震災後の死活問題は食料。それと同じくらい切実なのがトイレ事情だ。水で流せない状況下でも、排泄物をサラサラの粉末にしたり、まるごと自動でパッキングしたり――イマドキの非常用トイレをあれこれ見ていこう。
仕事中に大地震――。社内でのサバイバル生活を余儀なくされたら、食料が必要だ。そして食べれば排泄がやって来る。食べる行為と排泄行為は常にセットなのだ。
ところがライフラインが止まっているため水洗トイレは使えない。そうはいっても排泄物は出る。日ごとこえだめ状態になるトイレの悪臭や、汚物まみれの便器は、心身の衛生上よくない。さらに、ストレスフルなトイレに行くのをギリギリまで我慢すれば、特に女性の場合は膀胱(ぼうこう)炎など、思わぬ病気を引き起こす場合もある。
こうした深刻な問題を解決してくれるのが、非常用トイレ。イマドキの非常用トイレは悪臭を抑えるのが特徴だ。排泄物を固める、自動パッキングする、悪臭元の菌の増殖を抑える、粉末状に変えてしまう――など、水を使わずさまざまな方法で悪臭を抑え込む。あるとないでは、物理面はもちろん、従業員のストレス面が大きく違ってくる非常用トイレをあれこれ見ていこう。
最新のものでは、工事現場の機材などを扱う日本セイフティーの「ラップポン」(18万円〜)というトイレがある。
これは排泄物をまるまる自動的に「ラップ」してパッキングし、パッキングした袋ごと「ポン」と便器下から出す移動式のトイレだ。本体は約16キログラムとかなり重いが、折りたたむとアタッシュケース大(幅440×奥行き460×高さ270ミリ)になり、片手でも持ち運べるようになっている。足を出すなどの簡単な組み立てをして、電源(消費電力350ワット)を確保したら、すぐ使うことができる。

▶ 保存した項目
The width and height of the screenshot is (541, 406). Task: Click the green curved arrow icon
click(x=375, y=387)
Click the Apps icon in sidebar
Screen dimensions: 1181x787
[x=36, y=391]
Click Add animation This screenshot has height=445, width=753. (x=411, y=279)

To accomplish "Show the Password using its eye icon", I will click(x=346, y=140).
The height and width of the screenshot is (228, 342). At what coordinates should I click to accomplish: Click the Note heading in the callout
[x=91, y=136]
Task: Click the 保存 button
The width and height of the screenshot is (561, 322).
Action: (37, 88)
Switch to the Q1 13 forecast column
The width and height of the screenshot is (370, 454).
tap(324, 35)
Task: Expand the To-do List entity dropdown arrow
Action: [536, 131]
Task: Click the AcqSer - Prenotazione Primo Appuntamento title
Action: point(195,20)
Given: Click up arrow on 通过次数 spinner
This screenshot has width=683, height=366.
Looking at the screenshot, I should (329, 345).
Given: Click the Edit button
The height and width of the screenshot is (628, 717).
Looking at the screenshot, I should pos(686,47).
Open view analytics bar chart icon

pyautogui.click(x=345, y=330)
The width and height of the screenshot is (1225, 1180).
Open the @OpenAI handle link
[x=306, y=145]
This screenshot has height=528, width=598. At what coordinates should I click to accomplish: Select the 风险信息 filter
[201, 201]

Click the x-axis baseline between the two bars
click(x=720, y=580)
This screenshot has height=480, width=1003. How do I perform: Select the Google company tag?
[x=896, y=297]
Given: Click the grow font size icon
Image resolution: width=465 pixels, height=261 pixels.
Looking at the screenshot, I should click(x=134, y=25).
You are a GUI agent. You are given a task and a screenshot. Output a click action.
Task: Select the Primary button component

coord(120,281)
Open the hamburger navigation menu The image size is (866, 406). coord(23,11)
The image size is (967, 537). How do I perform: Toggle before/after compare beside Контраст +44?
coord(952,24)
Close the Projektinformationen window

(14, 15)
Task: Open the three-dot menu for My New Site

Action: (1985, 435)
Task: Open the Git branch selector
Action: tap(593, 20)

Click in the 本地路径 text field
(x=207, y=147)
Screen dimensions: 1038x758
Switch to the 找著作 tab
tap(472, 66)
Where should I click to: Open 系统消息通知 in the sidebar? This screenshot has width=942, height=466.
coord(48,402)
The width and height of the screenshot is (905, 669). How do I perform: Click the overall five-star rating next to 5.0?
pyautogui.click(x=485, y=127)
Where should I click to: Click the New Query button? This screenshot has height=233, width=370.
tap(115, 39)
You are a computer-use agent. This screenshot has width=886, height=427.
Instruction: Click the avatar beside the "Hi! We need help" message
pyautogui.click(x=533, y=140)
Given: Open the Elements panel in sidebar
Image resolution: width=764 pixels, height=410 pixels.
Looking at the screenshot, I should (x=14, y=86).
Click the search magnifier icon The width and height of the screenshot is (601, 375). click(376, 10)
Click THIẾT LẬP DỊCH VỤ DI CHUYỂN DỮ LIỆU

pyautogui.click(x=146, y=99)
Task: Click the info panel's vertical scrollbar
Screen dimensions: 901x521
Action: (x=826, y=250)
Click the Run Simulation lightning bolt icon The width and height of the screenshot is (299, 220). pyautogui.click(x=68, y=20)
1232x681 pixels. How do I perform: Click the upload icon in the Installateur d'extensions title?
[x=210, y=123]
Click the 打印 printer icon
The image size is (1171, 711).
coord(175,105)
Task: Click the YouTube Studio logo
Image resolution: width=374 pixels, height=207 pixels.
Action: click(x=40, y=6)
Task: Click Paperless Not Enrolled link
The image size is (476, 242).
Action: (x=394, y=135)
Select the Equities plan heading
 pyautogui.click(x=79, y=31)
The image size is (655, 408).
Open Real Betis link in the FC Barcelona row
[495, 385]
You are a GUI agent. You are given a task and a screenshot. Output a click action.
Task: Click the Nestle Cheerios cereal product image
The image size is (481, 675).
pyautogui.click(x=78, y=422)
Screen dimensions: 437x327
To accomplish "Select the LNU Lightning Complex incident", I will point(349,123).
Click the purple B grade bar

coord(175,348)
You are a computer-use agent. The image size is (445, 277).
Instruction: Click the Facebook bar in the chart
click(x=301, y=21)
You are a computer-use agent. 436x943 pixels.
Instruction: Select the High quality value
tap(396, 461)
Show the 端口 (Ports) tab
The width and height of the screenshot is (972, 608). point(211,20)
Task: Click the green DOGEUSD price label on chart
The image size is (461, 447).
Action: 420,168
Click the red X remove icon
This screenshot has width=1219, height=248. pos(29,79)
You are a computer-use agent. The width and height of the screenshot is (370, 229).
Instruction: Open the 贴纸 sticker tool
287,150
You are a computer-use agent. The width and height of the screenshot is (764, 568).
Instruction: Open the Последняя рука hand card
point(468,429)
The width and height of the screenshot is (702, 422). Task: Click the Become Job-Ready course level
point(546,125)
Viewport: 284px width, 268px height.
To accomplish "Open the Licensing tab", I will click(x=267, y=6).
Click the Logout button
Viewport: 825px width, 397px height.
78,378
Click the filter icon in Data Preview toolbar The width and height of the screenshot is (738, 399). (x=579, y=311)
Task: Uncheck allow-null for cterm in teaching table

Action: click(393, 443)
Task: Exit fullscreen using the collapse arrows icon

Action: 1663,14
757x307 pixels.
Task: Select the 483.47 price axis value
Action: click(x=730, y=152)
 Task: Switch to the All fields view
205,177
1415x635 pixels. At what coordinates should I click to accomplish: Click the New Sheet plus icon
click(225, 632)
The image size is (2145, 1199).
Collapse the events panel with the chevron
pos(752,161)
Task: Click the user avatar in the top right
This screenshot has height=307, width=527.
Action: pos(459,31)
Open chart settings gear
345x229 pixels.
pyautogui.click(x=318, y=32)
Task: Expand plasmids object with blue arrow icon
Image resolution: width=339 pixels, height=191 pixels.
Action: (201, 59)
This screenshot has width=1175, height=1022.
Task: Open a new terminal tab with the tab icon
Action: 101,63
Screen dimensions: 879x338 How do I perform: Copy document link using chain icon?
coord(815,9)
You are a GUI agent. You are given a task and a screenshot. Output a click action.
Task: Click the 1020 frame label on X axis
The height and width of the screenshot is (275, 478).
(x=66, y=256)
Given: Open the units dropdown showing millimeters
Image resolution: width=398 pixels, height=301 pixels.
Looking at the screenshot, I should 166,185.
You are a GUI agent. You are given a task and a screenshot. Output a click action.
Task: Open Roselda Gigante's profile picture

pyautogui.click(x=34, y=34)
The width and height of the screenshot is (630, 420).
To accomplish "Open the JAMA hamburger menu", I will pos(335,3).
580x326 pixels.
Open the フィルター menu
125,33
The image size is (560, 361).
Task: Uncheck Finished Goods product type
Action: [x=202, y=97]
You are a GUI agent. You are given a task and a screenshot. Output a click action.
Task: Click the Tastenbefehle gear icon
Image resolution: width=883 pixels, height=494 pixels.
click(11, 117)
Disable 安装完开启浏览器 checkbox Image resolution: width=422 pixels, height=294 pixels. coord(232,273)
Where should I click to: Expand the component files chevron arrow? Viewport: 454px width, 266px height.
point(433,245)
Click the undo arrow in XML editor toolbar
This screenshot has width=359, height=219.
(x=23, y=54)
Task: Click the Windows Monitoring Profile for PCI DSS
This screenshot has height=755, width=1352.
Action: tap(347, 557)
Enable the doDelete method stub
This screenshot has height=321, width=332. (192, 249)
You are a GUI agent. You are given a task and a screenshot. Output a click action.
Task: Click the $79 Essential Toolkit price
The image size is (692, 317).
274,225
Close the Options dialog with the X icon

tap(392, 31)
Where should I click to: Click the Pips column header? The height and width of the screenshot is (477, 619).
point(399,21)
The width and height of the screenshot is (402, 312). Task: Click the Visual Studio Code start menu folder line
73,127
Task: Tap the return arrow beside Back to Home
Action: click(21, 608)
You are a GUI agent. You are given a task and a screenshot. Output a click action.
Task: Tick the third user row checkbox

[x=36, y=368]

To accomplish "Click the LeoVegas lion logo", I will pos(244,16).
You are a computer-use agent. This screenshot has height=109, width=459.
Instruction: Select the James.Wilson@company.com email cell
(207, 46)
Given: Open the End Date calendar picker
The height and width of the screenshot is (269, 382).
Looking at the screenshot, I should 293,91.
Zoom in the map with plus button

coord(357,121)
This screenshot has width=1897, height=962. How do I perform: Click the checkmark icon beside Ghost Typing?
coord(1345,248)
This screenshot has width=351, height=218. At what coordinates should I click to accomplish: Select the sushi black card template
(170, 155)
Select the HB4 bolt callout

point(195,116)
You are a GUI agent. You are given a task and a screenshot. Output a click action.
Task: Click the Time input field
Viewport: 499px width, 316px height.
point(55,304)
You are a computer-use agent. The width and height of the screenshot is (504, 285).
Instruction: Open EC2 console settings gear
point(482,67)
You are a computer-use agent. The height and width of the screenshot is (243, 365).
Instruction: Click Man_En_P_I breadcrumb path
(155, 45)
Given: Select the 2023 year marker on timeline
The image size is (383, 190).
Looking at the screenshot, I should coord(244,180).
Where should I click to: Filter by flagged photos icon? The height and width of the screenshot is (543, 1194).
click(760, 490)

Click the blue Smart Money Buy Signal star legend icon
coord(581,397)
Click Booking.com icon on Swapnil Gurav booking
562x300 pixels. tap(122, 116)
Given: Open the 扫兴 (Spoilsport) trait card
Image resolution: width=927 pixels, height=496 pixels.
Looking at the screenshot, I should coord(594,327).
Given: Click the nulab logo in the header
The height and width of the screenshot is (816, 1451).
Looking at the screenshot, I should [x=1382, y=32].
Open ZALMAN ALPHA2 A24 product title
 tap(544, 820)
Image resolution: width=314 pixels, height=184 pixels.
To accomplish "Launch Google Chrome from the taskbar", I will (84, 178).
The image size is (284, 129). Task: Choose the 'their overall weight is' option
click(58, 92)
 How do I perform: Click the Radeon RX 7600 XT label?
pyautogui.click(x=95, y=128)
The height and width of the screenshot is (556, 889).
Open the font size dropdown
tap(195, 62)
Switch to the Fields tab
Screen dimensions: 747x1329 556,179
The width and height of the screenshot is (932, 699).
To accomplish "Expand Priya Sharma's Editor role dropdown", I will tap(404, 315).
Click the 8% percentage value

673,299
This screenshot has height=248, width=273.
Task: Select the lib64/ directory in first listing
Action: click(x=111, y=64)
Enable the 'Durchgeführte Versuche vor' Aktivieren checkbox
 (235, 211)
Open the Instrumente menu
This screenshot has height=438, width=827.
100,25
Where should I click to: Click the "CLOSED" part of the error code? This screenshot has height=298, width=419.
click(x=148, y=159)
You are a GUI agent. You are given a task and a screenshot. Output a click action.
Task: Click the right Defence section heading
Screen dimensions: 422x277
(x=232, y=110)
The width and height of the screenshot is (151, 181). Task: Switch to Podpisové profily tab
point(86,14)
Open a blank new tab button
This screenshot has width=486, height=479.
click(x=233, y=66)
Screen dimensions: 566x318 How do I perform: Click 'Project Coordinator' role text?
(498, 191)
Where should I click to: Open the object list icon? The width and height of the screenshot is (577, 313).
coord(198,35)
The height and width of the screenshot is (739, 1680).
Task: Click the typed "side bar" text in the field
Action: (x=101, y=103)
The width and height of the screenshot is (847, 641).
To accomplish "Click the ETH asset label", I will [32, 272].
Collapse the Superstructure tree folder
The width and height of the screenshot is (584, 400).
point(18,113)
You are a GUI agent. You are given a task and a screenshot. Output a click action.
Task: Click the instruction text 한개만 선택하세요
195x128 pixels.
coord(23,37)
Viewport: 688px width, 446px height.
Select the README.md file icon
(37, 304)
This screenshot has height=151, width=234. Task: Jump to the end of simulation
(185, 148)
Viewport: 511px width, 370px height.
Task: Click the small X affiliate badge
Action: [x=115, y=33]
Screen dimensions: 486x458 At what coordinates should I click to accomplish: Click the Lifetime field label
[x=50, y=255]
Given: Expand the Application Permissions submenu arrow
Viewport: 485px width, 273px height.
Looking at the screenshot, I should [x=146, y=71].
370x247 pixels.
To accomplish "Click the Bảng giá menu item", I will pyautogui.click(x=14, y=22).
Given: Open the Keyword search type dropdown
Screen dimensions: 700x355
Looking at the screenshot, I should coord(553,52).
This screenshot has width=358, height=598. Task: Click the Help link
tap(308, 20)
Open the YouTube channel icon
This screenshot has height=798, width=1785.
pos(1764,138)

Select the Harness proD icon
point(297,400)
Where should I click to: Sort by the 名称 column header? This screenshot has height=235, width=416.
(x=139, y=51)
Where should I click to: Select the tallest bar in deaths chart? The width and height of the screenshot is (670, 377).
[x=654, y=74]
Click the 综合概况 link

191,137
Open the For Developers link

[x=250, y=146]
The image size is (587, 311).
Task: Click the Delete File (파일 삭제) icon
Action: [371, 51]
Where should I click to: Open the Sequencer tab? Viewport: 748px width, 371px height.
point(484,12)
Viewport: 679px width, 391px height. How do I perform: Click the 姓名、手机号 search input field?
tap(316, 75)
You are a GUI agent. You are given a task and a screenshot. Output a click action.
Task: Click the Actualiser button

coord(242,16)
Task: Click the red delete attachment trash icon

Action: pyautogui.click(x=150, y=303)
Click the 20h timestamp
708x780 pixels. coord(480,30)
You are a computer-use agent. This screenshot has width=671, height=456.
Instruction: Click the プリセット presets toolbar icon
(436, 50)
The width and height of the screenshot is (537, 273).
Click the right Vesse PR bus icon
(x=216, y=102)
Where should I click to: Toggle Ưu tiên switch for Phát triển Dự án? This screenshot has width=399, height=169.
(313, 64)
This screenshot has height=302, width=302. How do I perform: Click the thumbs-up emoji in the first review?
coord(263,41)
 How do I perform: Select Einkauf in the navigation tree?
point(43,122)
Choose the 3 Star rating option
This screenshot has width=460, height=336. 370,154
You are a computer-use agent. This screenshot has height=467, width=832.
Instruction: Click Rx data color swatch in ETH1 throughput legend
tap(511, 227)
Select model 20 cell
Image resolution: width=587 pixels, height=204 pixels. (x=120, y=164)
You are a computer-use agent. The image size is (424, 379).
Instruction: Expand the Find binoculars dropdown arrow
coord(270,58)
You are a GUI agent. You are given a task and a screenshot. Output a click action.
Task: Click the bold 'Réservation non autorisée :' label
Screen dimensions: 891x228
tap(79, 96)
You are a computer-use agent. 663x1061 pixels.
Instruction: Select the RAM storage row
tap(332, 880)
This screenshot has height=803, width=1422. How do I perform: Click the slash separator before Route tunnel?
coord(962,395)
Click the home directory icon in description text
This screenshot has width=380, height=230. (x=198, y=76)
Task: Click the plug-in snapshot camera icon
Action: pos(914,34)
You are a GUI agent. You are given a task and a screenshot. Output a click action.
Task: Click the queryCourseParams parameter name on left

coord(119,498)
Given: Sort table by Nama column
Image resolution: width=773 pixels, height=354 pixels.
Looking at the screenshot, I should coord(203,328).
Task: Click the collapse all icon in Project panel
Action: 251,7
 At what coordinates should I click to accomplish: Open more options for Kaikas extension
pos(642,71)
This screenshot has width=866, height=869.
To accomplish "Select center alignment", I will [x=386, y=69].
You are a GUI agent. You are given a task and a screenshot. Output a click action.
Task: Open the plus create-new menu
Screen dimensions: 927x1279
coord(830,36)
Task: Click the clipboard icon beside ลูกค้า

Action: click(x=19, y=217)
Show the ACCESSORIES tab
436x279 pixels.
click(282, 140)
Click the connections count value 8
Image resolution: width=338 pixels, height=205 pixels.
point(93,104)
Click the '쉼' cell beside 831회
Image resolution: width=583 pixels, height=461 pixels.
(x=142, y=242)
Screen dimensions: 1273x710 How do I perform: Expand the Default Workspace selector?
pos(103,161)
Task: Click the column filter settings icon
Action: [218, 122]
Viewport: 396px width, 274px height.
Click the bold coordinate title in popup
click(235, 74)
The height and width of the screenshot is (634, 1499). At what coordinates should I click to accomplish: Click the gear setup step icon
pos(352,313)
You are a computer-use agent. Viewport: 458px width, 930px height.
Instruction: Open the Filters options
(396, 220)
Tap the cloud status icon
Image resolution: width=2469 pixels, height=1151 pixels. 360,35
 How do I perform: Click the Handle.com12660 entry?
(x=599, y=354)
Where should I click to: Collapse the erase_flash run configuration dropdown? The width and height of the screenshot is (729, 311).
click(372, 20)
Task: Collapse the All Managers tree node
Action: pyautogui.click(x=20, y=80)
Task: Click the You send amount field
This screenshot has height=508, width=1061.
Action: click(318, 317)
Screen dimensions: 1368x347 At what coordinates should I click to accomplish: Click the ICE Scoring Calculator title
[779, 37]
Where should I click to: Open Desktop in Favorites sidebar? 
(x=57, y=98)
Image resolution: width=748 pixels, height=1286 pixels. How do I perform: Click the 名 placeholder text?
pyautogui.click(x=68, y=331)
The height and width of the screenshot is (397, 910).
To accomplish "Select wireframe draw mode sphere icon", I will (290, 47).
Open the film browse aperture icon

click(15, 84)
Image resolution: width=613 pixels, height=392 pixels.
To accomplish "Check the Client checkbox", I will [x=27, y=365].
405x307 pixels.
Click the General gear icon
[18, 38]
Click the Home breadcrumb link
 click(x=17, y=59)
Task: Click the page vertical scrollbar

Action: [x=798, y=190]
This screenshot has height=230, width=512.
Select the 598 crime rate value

▶ やること
上の非常用トイレについての文章を、最後の文のあとから続けて書いてください。

▶ 回答
使い方は簡単だ。まず排泄した後に、セットになっている「カタメルサー」というラベンダーの香り付きの大豆固形物を振り入れる。
すると、このカタメルサーは乾燥したおからのように、排泄物の水分を吸収する。
カタメルサーを入れ終わったら、稼動ボタンを押す。70〜80秒ほど待つと、床に敷いたトレイの上に、排泄物をまるごとパッキングしたポリエチレン製の白い袋がポトリと出てくる。
これがパッキングした袋。色が白いからスーパーのレジ袋のようにも見える。あとは、袋ごと可燃ゴミとして捨ててしまえばいい。
この袋は、もともと「フィルムロール」といって、ソーセージの腸のように筒状に長くつながっている。腸に詰める肉の部分が排泄物に当たる。排泄後に稼動ボタンを押すと、筒状ロールの上下を熱で溶かし、1回分をパッキングするのだ。1ロールで50回分使える。
フィルムロールの厚みは40マイクロメートルと、触った限りではずいぶん薄い。だが、消臭層などを含む5層構造になっており、匂いも中身も外には漏れず、大豆の発酵による破裂もないという。
日本セイフティーは2007年の能登半島地震など、これまでボランティアで何度もラップポンを提供している。こうした非常時だけでなく、日常でも、仮説トイレを設置できない地下深くの工事現場や、介護施設など、さまざまな現場で使われている。
ラップポンは、もともと「使用者自身だけでなく、介護する家族などの負担を減らそう」という目的で、介護施設用に開発された。
そのため凝固剤は、認知症患者などが誤って食べても人体に影響しないよう、100%大豆で作ったのだ。オムツなどに使われる高分子吸収ポリマーに比べて大豆の水分吸収力は低いが、それでも十分に水分を吸収できるという。
現行のラップポンは電源を入れないと自動処理できないため、今後は、電源の引けない現場用で使えるよう、アタッシュケース状のソーラー電源も開発中だ。なお現行モデルで電源が引けない場合は、自動的にラッピングする機能は利用できないが、手動のポータブルトイレとしては利用可能だ。